- EXERCISE DATA:

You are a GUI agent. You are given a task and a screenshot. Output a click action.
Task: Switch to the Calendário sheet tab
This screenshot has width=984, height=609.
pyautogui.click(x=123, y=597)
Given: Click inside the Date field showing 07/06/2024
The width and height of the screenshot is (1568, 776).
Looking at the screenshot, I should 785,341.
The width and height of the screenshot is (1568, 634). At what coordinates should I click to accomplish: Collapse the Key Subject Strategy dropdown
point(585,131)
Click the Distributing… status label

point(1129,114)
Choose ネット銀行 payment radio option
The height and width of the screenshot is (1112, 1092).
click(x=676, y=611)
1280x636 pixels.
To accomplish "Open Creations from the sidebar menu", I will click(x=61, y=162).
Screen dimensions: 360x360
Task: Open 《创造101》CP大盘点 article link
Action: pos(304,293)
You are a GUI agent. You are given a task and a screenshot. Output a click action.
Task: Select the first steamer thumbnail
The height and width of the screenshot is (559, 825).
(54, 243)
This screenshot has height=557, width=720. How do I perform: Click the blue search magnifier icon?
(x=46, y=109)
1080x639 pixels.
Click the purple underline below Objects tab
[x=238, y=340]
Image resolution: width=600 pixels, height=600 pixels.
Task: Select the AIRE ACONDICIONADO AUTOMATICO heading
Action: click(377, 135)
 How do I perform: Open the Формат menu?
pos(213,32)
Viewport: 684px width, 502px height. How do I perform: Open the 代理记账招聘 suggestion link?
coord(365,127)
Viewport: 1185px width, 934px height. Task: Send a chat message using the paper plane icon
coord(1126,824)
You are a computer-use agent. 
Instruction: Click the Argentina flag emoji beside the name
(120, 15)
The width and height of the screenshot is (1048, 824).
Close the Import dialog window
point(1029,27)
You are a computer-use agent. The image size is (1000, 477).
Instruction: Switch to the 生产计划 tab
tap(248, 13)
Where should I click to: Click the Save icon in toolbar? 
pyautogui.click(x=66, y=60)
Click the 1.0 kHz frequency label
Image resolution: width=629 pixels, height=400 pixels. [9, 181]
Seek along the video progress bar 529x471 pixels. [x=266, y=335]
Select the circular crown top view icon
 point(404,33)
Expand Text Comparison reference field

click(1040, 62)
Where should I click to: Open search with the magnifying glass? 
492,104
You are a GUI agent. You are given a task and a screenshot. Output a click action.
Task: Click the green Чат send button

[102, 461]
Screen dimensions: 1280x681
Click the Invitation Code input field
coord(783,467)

- WORK ITEM: A word-for-word copy of the material is required.

- SOLUTION BELOW:
You are a GUI agent. You are given a task and a screenshot. Output a click action.
Task: Switch to the Calendário sheet tab
This screenshot has width=984, height=609.
pyautogui.click(x=123, y=597)
Given: Click inside the Date field showing 07/06/2024
The width and height of the screenshot is (1568, 776).
Looking at the screenshot, I should 785,341.
The width and height of the screenshot is (1568, 634). At what coordinates should I click to accomplish: Collapse the Key Subject Strategy dropdown
point(585,131)
Click the Distributing… status label

point(1129,114)
Choose ネット銀行 payment radio option
The height and width of the screenshot is (1112, 1092).
click(x=676, y=611)
1280x636 pixels.
To accomplish "Open Creations from the sidebar menu", I will click(x=61, y=162).
Screen dimensions: 360x360
Task: Open 《创造101》CP大盘点 article link
Action: pos(304,293)
You are a GUI agent. You are given a task and a screenshot. Output a click action.
Task: Select the first steamer thumbnail
The height and width of the screenshot is (559, 825).
(54, 243)
This screenshot has height=557, width=720. How do I perform: Click the blue search magnifier icon?
(x=46, y=109)
1080x639 pixels.
Click the purple underline below Objects tab
[x=238, y=340]
Image resolution: width=600 pixels, height=600 pixels.
Task: Select the AIRE ACONDICIONADO AUTOMATICO heading
Action: click(377, 135)
 How do I perform: Open the Формат menu?
pos(213,32)
Viewport: 684px width, 502px height. How do I perform: Open the 代理记账招聘 suggestion link?
coord(365,127)
Viewport: 1185px width, 934px height. Task: Send a chat message using the paper plane icon
coord(1126,824)
You are a computer-use agent. 
Instruction: Click the Argentina flag emoji beside the name
(120, 15)
The width and height of the screenshot is (1048, 824).
Close the Import dialog window
point(1029,27)
You are a computer-use agent. The image size is (1000, 477).
Instruction: Switch to the 生产计划 tab
tap(248, 13)
Where should I click to: Click the Save icon in toolbar? 
pyautogui.click(x=66, y=60)
Click the 1.0 kHz frequency label
Image resolution: width=629 pixels, height=400 pixels. [9, 181]
Seek along the video progress bar 529x471 pixels. [x=266, y=335]
Select the circular crown top view icon
 point(404,33)
Expand Text Comparison reference field

click(1040, 62)
Where should I click to: Open search with the magnifying glass? 
492,104
You are a GUI agent. You are given a task and a screenshot. Output a click action.
Task: Click the green Чат send button

[102, 461]
Screen dimensions: 1280x681
Click the Invitation Code input field
coord(783,467)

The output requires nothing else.